Se Deus permitiu um processo doloroso, é porque o propósito é ainda melhor. Não foi para te punir, mas para te capacitar.
Nem toda dor que enfrentamos é castigo, muitas vezes é treinamento para algo maior. Deus, em Sua sabedoria, permite que passemos por processos difíceis não para nos destruir, mas para nos moldar e fortalecer. A Bíblia mostra isso em várias histórias, como a de José, que foi traído, vendido e preso, mas tudo cooperou para que ele fosse preparado e colocado como governante no Egito (Gênesis 50:20).
O sofrimento pode ser a forja onde Deus lapida nosso caráter, onde aprendemos a confiar mais Nele do que em nós mesmos. A dor abre espaço para a maturidade espiritual, nos aproxima da presença de Deus e nos ensina a depender do Seu cuidado diário.

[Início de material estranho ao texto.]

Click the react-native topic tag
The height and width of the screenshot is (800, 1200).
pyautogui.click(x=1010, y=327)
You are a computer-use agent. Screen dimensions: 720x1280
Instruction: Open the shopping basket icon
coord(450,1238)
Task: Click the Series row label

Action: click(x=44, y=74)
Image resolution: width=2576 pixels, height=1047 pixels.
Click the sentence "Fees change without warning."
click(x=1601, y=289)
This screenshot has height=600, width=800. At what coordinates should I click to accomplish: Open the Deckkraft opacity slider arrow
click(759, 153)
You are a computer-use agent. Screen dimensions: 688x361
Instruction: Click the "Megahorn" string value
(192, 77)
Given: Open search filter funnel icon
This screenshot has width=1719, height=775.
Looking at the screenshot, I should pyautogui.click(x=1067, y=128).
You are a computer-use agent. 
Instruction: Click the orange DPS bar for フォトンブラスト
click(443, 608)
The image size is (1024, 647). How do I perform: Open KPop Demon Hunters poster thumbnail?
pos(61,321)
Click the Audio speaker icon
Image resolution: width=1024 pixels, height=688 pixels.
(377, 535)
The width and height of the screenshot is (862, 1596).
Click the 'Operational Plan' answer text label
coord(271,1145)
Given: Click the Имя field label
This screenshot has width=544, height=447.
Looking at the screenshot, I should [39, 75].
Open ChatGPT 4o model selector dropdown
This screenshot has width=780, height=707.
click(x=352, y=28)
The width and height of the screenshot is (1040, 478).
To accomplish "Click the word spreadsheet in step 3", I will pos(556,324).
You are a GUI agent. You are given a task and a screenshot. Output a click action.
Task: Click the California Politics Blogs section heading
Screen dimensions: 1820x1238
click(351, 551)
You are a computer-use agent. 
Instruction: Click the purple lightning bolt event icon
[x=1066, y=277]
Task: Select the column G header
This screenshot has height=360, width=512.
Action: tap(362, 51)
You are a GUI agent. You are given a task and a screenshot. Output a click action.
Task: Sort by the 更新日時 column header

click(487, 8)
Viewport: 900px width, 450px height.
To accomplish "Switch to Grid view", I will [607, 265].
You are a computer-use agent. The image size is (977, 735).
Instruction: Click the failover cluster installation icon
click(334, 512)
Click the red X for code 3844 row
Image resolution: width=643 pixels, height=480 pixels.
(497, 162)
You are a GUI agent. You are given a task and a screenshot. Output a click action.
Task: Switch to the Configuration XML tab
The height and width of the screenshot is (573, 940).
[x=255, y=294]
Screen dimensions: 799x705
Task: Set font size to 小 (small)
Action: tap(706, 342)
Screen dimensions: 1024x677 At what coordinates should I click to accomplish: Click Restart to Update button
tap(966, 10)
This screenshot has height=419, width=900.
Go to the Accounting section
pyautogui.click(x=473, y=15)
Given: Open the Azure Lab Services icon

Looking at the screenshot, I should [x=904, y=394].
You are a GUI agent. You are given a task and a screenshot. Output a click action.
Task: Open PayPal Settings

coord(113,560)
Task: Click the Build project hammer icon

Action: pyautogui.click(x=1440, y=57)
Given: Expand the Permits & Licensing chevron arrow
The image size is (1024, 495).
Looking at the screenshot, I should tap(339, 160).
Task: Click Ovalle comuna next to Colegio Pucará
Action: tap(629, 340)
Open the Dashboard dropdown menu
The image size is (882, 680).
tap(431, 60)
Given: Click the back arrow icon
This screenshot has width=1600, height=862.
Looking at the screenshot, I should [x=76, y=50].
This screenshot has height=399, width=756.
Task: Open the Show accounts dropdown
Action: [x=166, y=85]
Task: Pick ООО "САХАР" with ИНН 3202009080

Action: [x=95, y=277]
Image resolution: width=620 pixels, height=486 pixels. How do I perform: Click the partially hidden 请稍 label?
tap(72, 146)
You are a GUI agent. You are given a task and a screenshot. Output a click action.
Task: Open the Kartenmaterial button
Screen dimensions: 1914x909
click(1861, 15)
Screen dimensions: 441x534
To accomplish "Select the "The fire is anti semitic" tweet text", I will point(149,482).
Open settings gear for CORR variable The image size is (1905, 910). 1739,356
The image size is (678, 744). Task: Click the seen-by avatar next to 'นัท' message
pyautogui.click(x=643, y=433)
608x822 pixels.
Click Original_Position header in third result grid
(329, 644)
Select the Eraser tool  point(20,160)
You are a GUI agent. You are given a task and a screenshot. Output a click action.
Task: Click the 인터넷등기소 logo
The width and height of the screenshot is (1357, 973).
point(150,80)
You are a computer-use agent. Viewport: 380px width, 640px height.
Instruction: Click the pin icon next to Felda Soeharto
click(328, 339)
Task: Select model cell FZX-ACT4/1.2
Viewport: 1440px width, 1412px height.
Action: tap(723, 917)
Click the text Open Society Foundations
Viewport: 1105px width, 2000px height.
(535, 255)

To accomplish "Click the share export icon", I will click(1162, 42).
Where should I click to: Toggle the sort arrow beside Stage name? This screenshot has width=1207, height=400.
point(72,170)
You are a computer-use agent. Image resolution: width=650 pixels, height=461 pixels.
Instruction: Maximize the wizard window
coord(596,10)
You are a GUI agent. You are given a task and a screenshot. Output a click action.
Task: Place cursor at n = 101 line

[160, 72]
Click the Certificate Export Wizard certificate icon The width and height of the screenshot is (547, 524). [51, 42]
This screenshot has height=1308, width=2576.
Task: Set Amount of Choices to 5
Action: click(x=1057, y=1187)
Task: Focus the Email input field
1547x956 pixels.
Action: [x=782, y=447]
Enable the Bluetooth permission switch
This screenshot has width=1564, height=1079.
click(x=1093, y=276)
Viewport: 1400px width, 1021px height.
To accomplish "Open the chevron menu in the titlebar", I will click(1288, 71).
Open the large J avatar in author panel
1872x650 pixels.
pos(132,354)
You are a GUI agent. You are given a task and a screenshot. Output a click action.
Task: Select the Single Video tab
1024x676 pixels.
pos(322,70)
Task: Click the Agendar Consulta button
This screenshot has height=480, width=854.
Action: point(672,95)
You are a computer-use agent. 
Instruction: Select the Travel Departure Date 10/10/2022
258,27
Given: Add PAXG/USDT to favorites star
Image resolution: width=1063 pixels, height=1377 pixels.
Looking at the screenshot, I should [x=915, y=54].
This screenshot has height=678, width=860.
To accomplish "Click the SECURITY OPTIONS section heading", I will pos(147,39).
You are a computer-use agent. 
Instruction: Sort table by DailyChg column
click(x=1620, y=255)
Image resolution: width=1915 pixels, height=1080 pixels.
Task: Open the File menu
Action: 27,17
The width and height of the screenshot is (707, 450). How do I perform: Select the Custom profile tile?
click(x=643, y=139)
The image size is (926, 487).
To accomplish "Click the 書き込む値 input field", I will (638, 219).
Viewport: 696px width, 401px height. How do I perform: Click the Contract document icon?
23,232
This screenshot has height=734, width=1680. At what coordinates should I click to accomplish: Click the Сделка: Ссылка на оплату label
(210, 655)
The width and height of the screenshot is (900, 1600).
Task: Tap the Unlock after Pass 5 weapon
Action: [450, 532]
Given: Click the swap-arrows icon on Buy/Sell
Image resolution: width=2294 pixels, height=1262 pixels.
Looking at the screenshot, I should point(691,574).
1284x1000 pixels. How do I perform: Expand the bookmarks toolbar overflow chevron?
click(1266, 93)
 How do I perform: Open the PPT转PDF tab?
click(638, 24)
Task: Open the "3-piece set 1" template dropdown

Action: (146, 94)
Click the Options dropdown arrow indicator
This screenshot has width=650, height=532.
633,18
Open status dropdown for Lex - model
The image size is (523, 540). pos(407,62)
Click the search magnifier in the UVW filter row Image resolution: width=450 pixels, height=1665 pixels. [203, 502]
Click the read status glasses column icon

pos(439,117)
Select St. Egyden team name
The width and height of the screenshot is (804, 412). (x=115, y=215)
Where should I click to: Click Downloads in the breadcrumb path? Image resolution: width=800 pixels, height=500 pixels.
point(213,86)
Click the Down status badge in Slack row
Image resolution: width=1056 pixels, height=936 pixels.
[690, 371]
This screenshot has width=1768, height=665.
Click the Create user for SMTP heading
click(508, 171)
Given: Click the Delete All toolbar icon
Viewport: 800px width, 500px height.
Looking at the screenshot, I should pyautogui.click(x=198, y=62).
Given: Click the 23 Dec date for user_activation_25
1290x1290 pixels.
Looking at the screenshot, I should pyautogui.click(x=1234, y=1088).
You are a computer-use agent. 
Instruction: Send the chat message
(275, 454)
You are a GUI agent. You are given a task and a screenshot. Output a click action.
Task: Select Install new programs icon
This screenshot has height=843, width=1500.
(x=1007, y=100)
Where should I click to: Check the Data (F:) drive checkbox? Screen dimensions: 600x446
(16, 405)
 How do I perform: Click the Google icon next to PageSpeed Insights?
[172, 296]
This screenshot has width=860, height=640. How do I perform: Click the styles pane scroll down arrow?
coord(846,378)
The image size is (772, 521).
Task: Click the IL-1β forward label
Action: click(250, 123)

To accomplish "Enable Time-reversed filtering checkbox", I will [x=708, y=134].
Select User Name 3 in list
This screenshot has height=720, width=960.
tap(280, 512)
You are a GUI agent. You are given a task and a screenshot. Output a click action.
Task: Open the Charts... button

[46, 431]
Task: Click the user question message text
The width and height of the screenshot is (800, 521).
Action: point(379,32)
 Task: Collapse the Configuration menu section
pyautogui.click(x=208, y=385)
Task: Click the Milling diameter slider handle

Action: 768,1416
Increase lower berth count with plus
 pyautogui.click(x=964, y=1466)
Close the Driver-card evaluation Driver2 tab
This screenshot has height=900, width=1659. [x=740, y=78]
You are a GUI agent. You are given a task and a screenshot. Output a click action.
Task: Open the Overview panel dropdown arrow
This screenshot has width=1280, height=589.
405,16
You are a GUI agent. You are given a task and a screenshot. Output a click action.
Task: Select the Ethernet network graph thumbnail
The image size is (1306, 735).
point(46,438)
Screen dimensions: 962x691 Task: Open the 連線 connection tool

No final, o processo não é sobre a dor em si, mas sobre o propósito que ela revela. Se Deus permitiu a luta, é porque a vitória que virá é maior do que aquilo que foi perdido. Ele não age para punir Seus filhos, mas para prepará-los para algo que ainda não conseguem enxergar, mas que será infinitamente melhor do que imaginam (Romanos 8:18).